Saturday, June 23, 2012

Max Payne 3 Features

Max Payne's home has usually been on the PC. The original 2001 game and its sequel debuted on the PC, and though they received console versions--some of which captured the excellence of their PC counterparts and some of which didn't--it was on PC that he first made his mark. Times have changed for Max, and his latest outing hit consoles first and PC second, which may raise concerns about whether, this time around, it's the PC version that feels secondary and the console versions that feel definitive.

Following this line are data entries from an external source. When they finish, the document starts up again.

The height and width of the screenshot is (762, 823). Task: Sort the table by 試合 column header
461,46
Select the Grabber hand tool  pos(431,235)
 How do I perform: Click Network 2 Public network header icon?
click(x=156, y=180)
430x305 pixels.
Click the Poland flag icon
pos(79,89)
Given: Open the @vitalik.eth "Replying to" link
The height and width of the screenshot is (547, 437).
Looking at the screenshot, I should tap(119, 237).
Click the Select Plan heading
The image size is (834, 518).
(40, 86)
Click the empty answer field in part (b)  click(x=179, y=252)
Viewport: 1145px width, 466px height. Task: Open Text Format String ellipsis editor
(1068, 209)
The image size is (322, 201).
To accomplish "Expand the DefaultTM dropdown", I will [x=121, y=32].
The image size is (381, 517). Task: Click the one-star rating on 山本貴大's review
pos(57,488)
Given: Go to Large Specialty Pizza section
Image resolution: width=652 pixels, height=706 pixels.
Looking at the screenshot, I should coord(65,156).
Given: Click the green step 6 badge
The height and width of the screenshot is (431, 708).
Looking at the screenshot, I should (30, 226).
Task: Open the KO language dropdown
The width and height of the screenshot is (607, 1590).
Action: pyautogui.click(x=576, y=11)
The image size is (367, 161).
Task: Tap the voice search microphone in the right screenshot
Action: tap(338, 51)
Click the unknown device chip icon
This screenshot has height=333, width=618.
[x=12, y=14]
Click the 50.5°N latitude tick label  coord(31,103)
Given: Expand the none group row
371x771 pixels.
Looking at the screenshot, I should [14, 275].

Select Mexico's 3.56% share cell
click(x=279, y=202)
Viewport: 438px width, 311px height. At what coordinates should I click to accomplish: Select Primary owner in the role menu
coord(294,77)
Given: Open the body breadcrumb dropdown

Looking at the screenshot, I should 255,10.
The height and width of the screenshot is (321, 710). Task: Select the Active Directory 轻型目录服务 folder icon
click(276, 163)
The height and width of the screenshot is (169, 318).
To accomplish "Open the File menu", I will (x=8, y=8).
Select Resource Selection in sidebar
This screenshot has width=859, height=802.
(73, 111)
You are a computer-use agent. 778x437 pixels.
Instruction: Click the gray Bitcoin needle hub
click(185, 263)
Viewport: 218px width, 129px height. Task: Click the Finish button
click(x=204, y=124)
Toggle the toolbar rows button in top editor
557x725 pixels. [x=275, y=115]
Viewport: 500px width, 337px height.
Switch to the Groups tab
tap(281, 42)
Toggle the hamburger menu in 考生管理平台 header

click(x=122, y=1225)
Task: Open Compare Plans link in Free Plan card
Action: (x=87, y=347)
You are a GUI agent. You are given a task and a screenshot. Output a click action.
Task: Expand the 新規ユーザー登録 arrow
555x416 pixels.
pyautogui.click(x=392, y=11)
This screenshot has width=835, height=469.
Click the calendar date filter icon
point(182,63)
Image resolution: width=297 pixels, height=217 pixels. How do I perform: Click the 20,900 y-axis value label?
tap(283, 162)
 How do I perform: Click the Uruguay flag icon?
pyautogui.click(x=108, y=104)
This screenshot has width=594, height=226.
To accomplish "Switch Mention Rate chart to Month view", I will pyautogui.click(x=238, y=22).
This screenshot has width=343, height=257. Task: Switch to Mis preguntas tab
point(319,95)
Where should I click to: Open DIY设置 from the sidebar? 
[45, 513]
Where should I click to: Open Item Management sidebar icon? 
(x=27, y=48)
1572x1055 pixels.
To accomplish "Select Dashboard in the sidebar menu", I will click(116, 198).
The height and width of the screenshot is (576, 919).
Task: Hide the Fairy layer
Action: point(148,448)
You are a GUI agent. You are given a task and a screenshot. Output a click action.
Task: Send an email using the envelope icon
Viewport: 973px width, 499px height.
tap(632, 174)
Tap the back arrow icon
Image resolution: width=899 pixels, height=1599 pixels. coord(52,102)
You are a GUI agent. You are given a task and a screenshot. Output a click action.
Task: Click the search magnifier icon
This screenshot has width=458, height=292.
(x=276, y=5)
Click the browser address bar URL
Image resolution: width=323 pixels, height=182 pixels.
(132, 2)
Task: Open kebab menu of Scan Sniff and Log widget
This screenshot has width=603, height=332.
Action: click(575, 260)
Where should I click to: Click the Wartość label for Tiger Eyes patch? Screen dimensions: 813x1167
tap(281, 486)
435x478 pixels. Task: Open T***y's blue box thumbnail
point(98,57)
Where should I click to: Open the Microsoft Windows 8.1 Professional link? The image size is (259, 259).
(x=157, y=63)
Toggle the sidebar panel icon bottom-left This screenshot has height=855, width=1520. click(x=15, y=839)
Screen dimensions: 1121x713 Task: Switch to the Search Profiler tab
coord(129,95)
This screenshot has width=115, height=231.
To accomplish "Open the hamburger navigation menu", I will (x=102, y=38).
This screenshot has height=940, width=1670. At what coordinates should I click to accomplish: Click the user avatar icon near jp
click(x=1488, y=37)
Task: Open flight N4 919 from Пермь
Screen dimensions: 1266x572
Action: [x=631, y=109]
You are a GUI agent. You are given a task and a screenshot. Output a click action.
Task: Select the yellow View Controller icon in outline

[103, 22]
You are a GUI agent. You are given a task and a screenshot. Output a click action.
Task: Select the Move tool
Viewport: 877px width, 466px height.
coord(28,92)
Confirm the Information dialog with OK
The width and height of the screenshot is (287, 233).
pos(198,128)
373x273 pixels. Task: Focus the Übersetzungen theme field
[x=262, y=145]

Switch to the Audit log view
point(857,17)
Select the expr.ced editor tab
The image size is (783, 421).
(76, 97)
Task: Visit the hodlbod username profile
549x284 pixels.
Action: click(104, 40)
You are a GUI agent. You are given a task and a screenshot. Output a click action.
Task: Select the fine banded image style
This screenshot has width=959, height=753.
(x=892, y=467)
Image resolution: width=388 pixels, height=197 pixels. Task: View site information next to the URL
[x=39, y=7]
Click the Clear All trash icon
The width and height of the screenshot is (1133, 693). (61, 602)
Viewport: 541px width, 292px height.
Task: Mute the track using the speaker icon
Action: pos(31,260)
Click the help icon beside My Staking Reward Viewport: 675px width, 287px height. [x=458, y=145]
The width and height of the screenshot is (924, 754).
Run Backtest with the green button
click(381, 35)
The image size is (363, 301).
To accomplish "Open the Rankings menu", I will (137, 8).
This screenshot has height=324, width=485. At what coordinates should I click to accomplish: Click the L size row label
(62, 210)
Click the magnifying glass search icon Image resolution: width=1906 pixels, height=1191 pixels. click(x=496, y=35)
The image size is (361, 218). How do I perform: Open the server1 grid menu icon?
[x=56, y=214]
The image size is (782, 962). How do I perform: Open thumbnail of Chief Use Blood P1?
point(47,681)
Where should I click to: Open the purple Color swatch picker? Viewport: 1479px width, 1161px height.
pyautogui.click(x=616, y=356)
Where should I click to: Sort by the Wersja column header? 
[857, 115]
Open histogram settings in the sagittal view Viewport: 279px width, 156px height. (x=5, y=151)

As it turns out, such concerns are unfounded. Max Payne 3 is just as gorgeous and intense on PC as it is on consoles, and the pinpoint precision offered by a mouse makes the PC version the best way to enjoy this brutal and haunting shooter.


Max
Payne 3 has far more sunlight and color which is cool than earlier Max Payne games, this could be great for those all time gamers, but the menaces Max faces here are at least as dark as those he's faced before. The locales Max has to gun his way into or out of are alive with authenticity and detail. Nightclubs throb with dance music and light shows; children play soccer in the favelas; run-down hotels are packed with leftover junk from their earlier days of luxury. And it's not all tropical locations and bad Hawaiian shirts for Max Payne here; a few great flashbacks that take place in Hoboken, New Jersey, reflect the snowy weather and urban atmosphere of earlier Max Payne games, as well as Max's previous fashion sensibilities, and connect his new life with his old one.

Max
hasn't lost his ability to blow bad guys away by the hundreds, but in Max Payne 3, reflecting modern sensibilities and perhaps his own age, he takes things slower and makes judicious use of a new cover mechanic. Yet the addition of this currently common element doesn't mean that Max Payne 3 feels like every other third-person shooter. Far from it. The game is differentiated from its contemporaries by several qualities, not least of which is its unflinching violence. Bullets visibly tear through bodies, leaving holes that spurt blood as your enemies die. Each encounter with a group of enemies ends with a bullet cam, showing your final, fatal bullet soaring through the air and striking its target in grisly detail, and giving you the option to pump excessive, unnecessary ordnance into the poor bastard. It's a cathartic and satisfying way to end each firefight.

Bullet
time, the defining mechanic of the Max Payne series, lends gunplay a cinematic intensity that remains exhilarating from the start of the substantial campaign until its finish some 12 hours or so later. When bullet time is enabled, you can see every pellet that bursts forth from a shotgun, every bullet that whizzes past your head. Windows break apart beautifully; concrete shatters to reveal the rebar underneath; and all other sorts of believable destruction to the world around you takes place as you and your enemies try to gun each other down.